§ RECORDS SUPPLIED:
┄┄┄┄┄┄┄┄┄┄┄┄┄┄┄┄┄┄┄┄
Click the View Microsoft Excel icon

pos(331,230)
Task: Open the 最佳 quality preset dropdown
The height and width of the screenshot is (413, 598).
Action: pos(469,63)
┄┄┄┄┄┄┄┄┄┄┄┄┄┄┄┄┄┄┄┄
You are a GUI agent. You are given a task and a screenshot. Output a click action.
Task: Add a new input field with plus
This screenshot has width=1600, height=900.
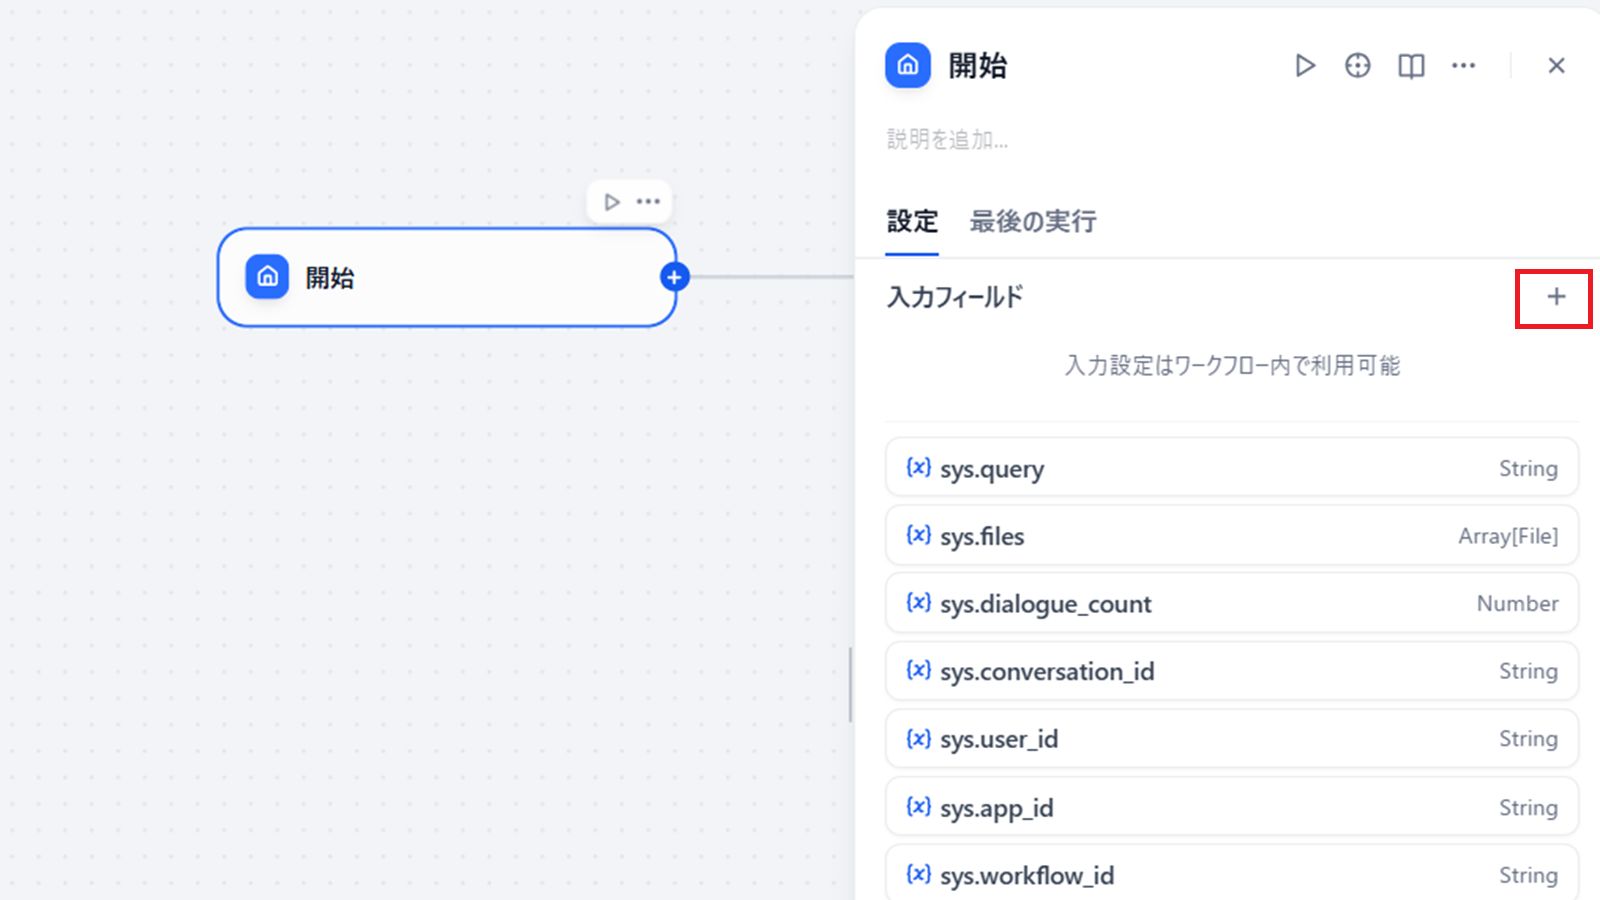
┄┄┄┄┄┄┄┄┄┄┄┄┄┄┄┄┄┄┄┄
§ AIM OF THE EXERCISE: All lines in the data above from the one with "You are a GUI" through the one with "This screenshot has width=1600, height=900." must be repeated exactly, and no others.

§ SOLUTION TO THE PROBLEM:
You are a GUI agent. You are given a task and a screenshot. Output a click action.
Task: Add a new input field with plus
This screenshot has width=1600, height=900.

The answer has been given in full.